Much of the growing interest in craft beverages is being pushed by millennials — a roughly defined demographic group of adults aged between 20 and 40 years old — “who want to experience new products, new tastes and new flavors,” Toler said.

“Honestly, we feel that if someone enjoys cider, they might move to sweet wines and upgrade their palate to higher-end wines,” he said.

Chateau began considering a brewery operation last year, but the infrastructure to make and sell beer is still another one to two years away, Toler said.

“It hasn’t been on the front burner. The cider opportunity appeared, so we decided to go with the cider route first,” he said.
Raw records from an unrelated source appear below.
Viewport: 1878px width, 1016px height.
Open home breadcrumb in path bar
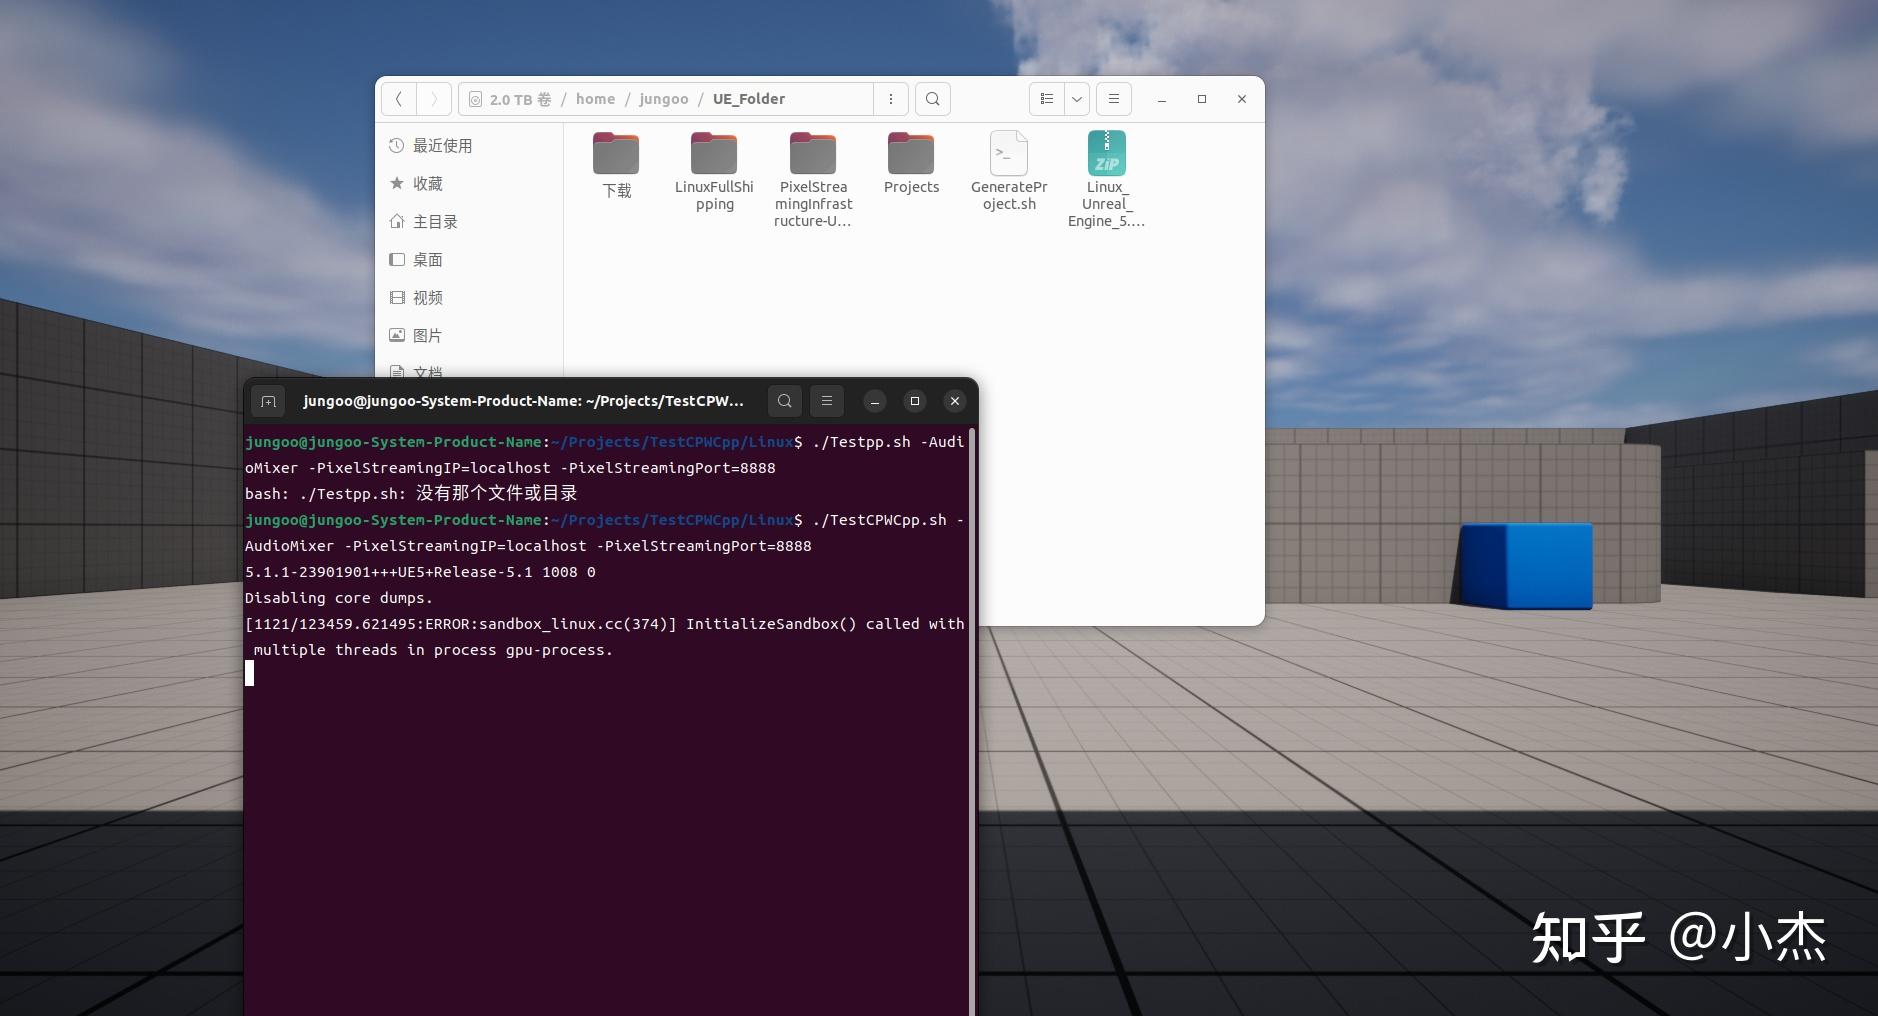click(595, 98)
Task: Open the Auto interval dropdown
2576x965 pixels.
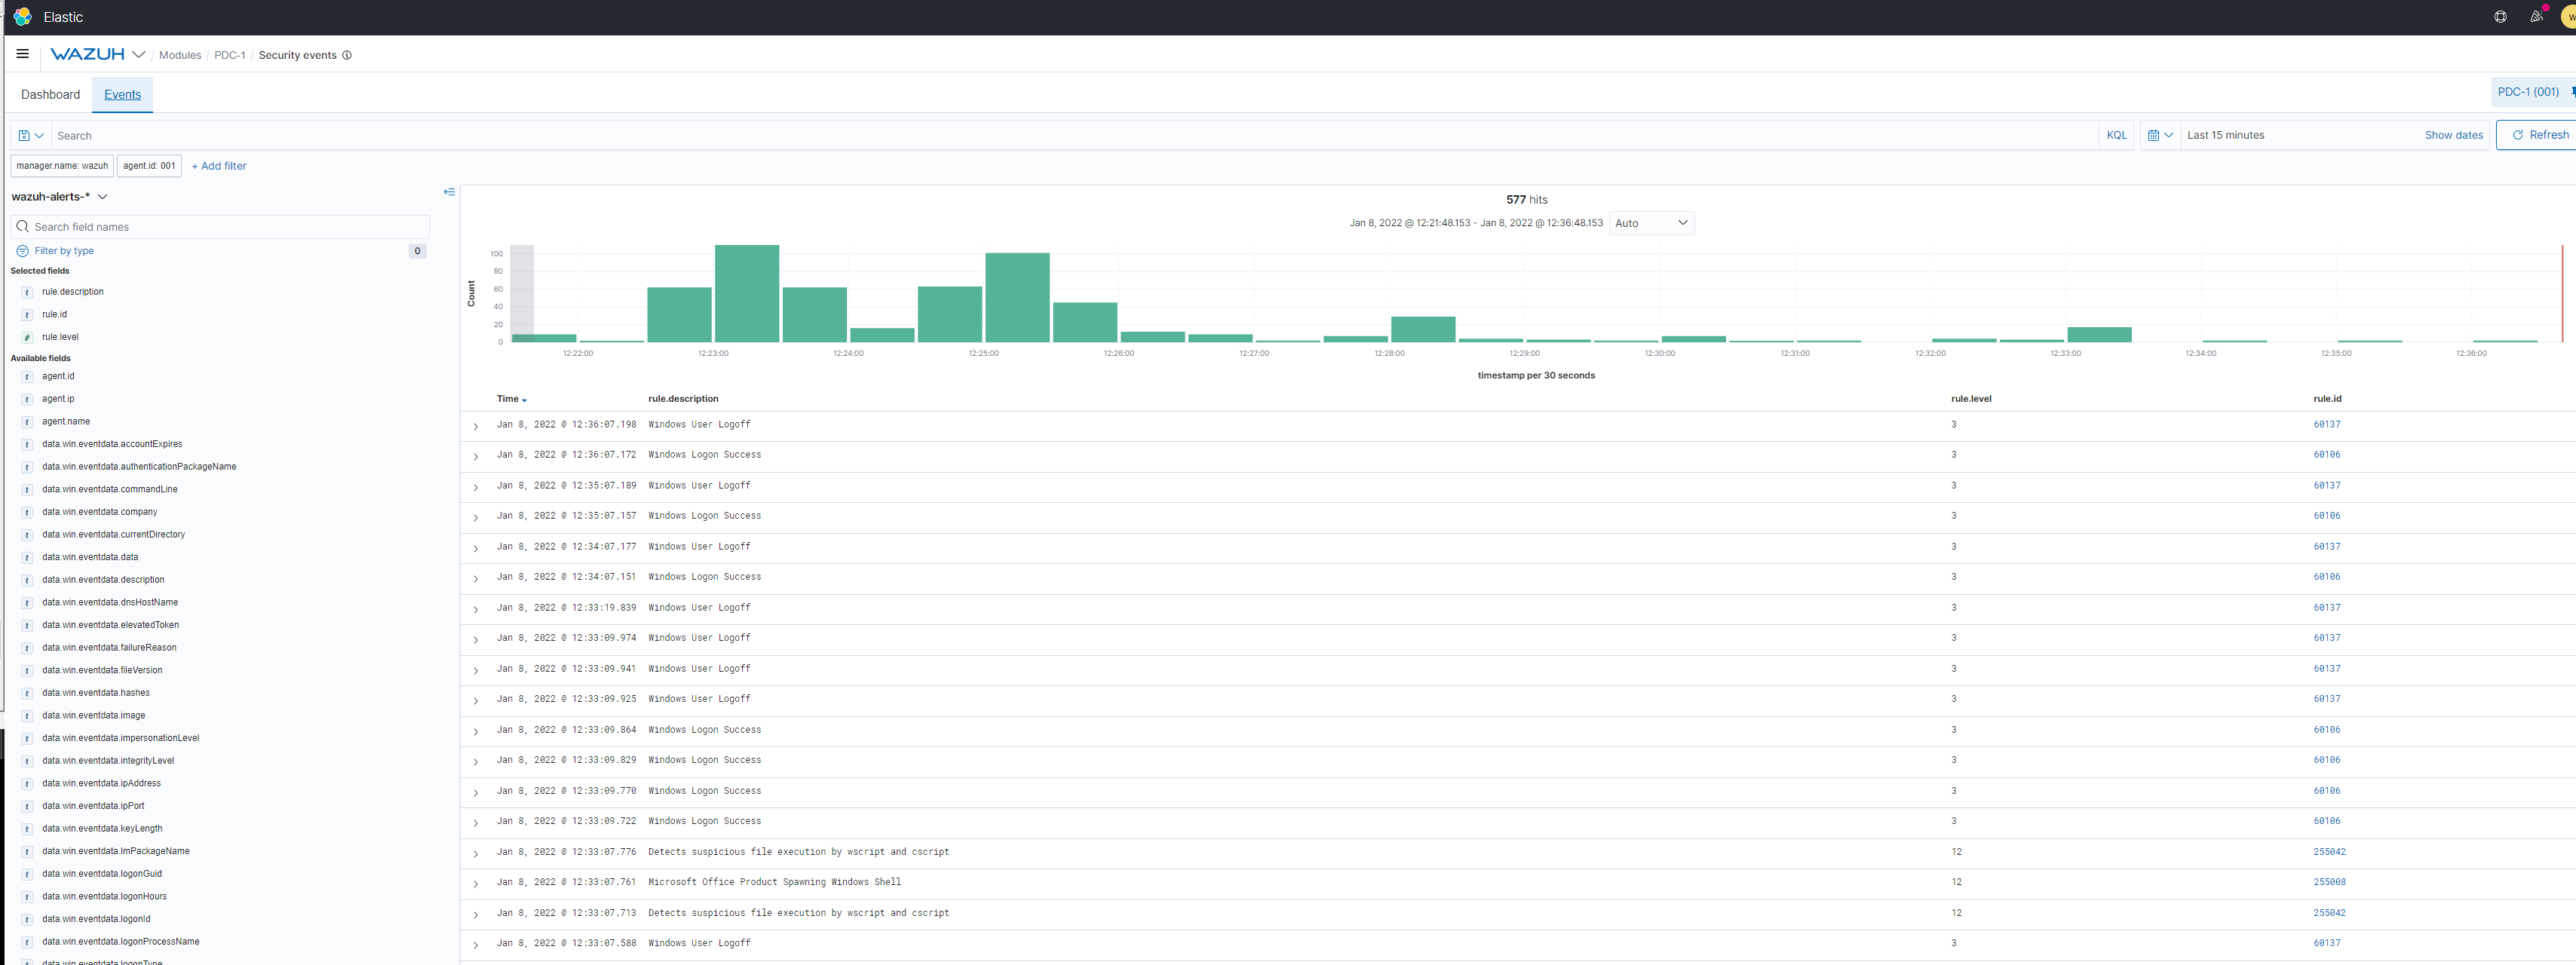Action: pos(1651,223)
But “you see the popularity of craft beer now, and we just felt it was something we needed to look at.”

The winery’s beer license application, which is still pending, was filed in February 2015.

It created a company called Chateau Morrisette Cider Works to represent its cider operations, and it plans to start its offerings with 3,200 12-ounce bottles of each kind of cider: a cherry ginger cider, a chai cider and barrel-aged dry cider, each with an alcohol content of no higher than 7 percent.

The ciders will be made with apples picked from the Silver Creek Orchards in Nelson County.

Chateau will exclusively sell and sample its ciders on site before determining if it wants to roll the beverages out on a much larger scale. Toler said the winery is in discussions about potential cider distribution.

Although the ciders themselves will be made at the winery, the bottling and carbonating will occur at Chaos Mountain Brewing in Franklin County.

The number of operating breweries in the U.S. grew by 15 percent in 2015 to 4,269 breweries, according to the latest report from the Brewers Association, a trade group that represents small and independent American craft brewers. The group described that number of breweries as “the most at any time in American history.”

The Brewers Association also described the South as one of the fastest growing regions, noting Virginia as among the four states that each saw a net of increase of more than 20 breweries.